--- begin PASSAGE SHOWN ---

# Forum Home Renovation Tools & Products  Anybody used Aldi (Taurus) circular saw?

## curiousbee

Hi all. Aldi was selling this circular saw (Taurus brand) recently and I got one. My use is really very few and occassional and so I thought, how bad can it be? Also picked up there pack of 3 spare blades. 
Last weekend opened it up to try and cut a piece of timber/shelf more for testing the machine. It looked fine when I started. I wanted to try with a different blade with more teeth for a finer cut and changed the blade. Once changed, the thing wont cut any more. As it touches the timber, the blade stops.  
As far as I can make out, the lock nut is not tightening enough and hence the blade is loose. the minimal resistance from the timber is stopping it. I wondered whether the blade is bad/uneven and causing problem, so I changed back to the original blade. Now I cant cut with that either. 
Am I making any mistake or are the aldi circular saws are problematic?

----------


## Bedford

Is there a bush on the shaft that centers the blade? 
If so, is it centered properly as this could be stopping the nut clamping tight.

----------


## curiousbee

> Is there a bush on the shaft that centers the blade? 
> If so, is it centered properly as this could be stopping the nut clamping tight.

  No bush. I was thinking of putting in a bush and trying as last resort. May be I will try it this evening.

--- end PASSAGE SHOWN ---

Print the forum thread about the Aldi circular saw above in full, word for word.

--- begin DATA SECTION ---

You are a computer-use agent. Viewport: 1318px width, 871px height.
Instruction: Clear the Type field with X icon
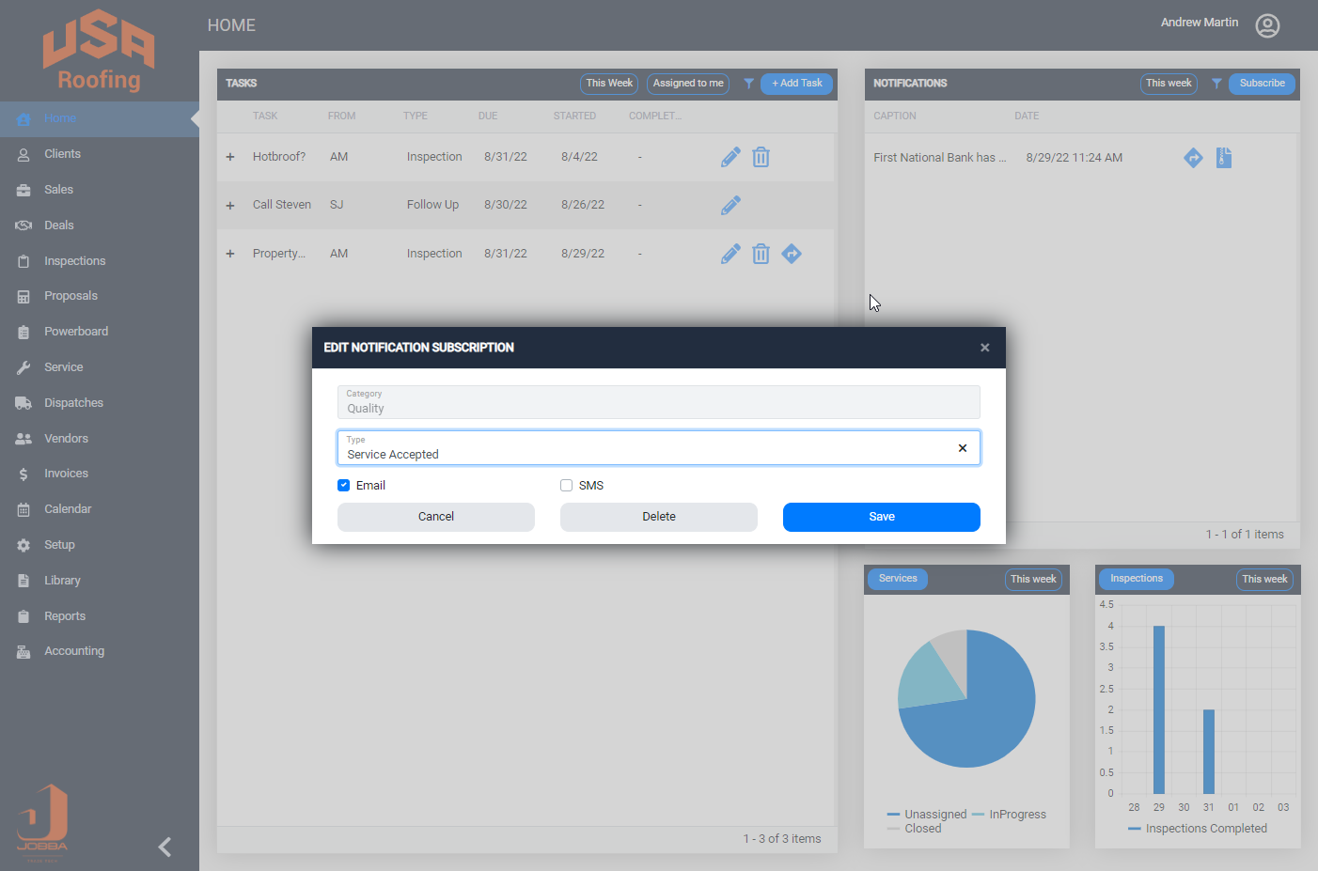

--- end DATA SECTION ---

__RESPONSE__
# Forum Home Renovation Tools & Products  Anybody used Aldi (Taurus) circular saw?

## curiousbee

Hi all. Aldi was selling this circular saw (Taurus brand) recently and I got one. My use is really very few and occassional and so I thought, how bad can it be? Also picked up there pack of 3 spare blades. 
Last weekend opened it up to try and cut a piece of timber/shelf more for testing the machine. It looked fine when I started. I wanted to try with a different blade with more teeth for a finer cut and changed the blade. Once changed, the thing wont cut any more. As it touches the timber, the blade stops.  
As far as I can make out, the lock nut is not tightening enough and hence the blade is loose. the minimal resistance from the timber is stopping it. I wondered whether the blade is bad/uneven and causing problem, so I changed back to the original blade. Now I cant cut with that either. 
Am I making any mistake or are the aldi circular saws are problematic?

----------


## Bedford

Is there a bush on the shaft that centers the blade? 
If so, is it centered properly as this could be stopping the nut clamping tight.

----------


## curiousbee

> Is there a bush on the shaft that centers the blade? 
> If so, is it centered properly as this could be stopping the nut clamping tight.

  No bush. I was thinking of putting in a bush and trying as last resort. May be I will try it this evening.